Vice Chairman Koran Saines (D-Sterling), who brought the initiative forward, said after a number of requests came before the county for large scale solar projects, officials realized there was no regulation to address the installation of solar arrays.
“I understand that the topic of solar arrays is being worked on in the zoning ordinance rewrite process and I do not intend to derail that work with this [Board Member Initiative],” Saines said.
However due to the lack policy on such requests, he said the board should consider the growing interest in solar energy from vendors and residents in Loudoun and across the region.
As part of the direction to staff, the board is expecting a report that includes input from the Environmental Commission and Rural Economic Development Council regarding revisions to the county ordinances that may be necessary to address solar farms in the county.

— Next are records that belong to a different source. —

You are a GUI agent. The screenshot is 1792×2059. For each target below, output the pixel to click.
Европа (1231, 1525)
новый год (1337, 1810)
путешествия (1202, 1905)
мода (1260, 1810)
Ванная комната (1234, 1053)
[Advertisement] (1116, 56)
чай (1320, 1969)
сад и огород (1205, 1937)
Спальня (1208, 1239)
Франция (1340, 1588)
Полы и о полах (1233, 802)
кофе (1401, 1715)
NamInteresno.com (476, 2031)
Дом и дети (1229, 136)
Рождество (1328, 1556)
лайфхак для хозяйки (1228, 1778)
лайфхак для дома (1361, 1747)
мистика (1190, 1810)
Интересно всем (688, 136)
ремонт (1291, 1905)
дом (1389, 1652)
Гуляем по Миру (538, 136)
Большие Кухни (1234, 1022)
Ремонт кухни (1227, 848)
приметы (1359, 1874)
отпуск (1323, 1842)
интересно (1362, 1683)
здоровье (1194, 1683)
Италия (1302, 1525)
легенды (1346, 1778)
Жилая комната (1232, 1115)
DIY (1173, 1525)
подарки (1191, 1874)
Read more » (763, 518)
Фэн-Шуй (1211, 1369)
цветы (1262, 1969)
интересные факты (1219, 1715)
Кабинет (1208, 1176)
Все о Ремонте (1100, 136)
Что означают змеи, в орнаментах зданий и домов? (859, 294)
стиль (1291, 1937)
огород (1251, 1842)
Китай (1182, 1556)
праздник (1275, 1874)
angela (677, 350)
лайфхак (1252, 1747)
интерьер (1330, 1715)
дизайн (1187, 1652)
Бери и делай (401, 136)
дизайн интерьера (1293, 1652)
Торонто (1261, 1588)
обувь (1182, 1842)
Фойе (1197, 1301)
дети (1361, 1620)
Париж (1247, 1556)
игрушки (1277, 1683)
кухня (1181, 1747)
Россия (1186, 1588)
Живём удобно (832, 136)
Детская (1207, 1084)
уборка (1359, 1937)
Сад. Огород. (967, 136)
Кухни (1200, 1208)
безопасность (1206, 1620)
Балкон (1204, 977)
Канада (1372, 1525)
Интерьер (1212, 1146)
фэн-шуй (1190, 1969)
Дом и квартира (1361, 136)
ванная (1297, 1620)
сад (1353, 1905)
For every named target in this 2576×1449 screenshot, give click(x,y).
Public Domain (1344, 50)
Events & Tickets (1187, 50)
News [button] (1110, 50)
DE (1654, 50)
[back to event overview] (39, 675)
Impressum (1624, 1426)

Additionally, the board directed county staff to develop an interim policy and process for addressing solar farm inquiries from property owners and/or businesses until such time that any relevant ordinances can be amended.
“How do we help people monetize their land without putting homes there? Well, this is a way to do that,” Chairwoman Phyllis Randall (D-At Large) said in support of the motion.
Supervisor Caleb Kershner (R-Catoctin) made an alternative motion to exclude the rural policy area out of the consideration, but it failed with a 2-7 vote. Supervisor Tony Buffington (R-Blue Ridge) supported the motion.
Kershner said people go to western Loudoun for such reasons as the scenic views and wine, and he believes the board’s consideration to include solar farms in western Loudoun will harm tourism making for a larger problem in the future.
“What we're going to end up seeing if we even begin to put the nose of the camel under the tent in western Loudoun with these with potential solar farms, is we're going to see our prime ag soils and our open fields filled with solar panels,” Kershner said.
Buffington said he sees the worst for his constituents with solar farms. He said companies are targeting farmers with lots of land.
“It could very well do extreme harm to the future of western Loudoun County,” Buffington said. “No one is going to want to go to a brewery or a winery … and look out and see nothing but glare from solar farms.”
Saines directed staff and the groups involved to also consider location considerations, priorities, environmental impacts and economic benefits before returning to the board.
No timetable was provided when staff will return with an update.